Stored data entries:

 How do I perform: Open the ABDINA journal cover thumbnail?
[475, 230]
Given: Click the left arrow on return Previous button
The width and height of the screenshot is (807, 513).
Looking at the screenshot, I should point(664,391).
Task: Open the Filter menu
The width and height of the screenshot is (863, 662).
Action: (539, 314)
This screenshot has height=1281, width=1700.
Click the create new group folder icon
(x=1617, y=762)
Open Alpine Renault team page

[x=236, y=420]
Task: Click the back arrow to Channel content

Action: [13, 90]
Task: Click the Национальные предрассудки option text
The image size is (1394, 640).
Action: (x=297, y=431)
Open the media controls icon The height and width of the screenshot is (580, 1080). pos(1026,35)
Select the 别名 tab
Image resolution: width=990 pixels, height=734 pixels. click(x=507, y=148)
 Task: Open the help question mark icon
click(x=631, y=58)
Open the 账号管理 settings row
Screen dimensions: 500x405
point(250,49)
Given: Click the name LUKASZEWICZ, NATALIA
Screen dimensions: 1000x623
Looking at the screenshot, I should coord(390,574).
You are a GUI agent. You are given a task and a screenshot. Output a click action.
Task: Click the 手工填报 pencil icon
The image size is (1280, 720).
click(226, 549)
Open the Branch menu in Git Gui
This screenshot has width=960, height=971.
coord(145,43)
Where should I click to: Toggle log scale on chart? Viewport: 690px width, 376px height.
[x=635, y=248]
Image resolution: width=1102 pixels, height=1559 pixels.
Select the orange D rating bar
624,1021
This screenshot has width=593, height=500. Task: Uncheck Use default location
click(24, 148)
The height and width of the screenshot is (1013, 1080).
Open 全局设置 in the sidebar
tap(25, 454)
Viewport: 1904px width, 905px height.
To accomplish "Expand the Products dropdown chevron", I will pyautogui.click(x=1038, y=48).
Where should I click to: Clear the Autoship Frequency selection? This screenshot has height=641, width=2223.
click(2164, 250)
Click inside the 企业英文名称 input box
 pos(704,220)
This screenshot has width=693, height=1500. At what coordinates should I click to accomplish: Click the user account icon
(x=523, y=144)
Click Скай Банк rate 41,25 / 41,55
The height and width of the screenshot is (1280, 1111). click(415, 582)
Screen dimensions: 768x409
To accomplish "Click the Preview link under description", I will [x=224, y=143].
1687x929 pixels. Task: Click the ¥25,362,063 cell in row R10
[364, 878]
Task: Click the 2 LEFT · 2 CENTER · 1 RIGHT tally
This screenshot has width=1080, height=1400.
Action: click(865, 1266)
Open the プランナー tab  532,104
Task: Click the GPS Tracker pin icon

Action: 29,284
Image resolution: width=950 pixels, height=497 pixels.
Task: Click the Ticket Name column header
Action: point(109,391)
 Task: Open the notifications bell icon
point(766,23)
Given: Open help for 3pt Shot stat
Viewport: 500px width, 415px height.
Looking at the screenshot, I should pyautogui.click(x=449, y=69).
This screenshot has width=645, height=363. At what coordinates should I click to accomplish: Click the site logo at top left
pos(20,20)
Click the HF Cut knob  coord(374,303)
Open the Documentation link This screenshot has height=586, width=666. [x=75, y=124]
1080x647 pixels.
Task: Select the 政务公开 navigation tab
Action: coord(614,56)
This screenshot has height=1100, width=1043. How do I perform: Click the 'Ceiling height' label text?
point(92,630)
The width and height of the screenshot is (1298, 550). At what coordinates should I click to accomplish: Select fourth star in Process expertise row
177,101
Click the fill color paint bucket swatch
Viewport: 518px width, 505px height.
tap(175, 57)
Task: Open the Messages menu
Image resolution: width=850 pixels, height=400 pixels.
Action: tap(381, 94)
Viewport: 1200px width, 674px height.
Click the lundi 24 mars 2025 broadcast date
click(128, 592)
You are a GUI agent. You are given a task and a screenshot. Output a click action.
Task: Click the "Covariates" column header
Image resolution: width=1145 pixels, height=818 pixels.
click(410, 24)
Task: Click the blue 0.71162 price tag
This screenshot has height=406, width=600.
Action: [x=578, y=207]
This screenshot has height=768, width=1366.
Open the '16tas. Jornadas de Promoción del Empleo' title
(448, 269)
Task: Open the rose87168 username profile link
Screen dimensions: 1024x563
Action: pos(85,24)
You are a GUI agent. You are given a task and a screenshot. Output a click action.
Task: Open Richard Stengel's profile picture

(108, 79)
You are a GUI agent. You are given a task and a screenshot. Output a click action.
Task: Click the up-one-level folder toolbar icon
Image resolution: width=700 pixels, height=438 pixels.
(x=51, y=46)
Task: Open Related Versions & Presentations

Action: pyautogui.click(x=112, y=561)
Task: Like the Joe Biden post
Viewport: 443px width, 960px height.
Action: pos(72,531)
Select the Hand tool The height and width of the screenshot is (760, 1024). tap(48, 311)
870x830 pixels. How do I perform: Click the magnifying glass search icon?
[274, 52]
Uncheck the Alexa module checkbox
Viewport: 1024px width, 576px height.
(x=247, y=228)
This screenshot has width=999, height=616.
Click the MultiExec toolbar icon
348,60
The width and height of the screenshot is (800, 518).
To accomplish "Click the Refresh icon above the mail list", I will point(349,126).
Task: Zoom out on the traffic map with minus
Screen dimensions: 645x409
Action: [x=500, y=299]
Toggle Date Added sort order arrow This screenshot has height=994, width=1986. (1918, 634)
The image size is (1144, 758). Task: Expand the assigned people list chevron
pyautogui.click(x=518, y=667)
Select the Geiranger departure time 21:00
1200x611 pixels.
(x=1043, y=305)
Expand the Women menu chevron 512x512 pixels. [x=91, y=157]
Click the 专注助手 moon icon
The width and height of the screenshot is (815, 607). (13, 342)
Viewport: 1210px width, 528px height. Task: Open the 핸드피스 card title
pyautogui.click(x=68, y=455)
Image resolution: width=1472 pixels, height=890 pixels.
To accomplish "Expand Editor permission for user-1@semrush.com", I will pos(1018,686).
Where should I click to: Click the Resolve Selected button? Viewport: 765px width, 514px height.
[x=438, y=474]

Activity:
Could you output exactly the lines from the one containing "Viewport: 1210px width, 528px" to the end of the entries above, both included, and no others?

Solution to this task:
Viewport: 1210px width, 528px height. Task: Open the 핸드피스 card title
pyautogui.click(x=68, y=455)
Image resolution: width=1472 pixels, height=890 pixels.
To accomplish "Expand Editor permission for user-1@semrush.com", I will pos(1018,686).
Where should I click to: Click the Resolve Selected button? Viewport: 765px width, 514px height.
[x=438, y=474]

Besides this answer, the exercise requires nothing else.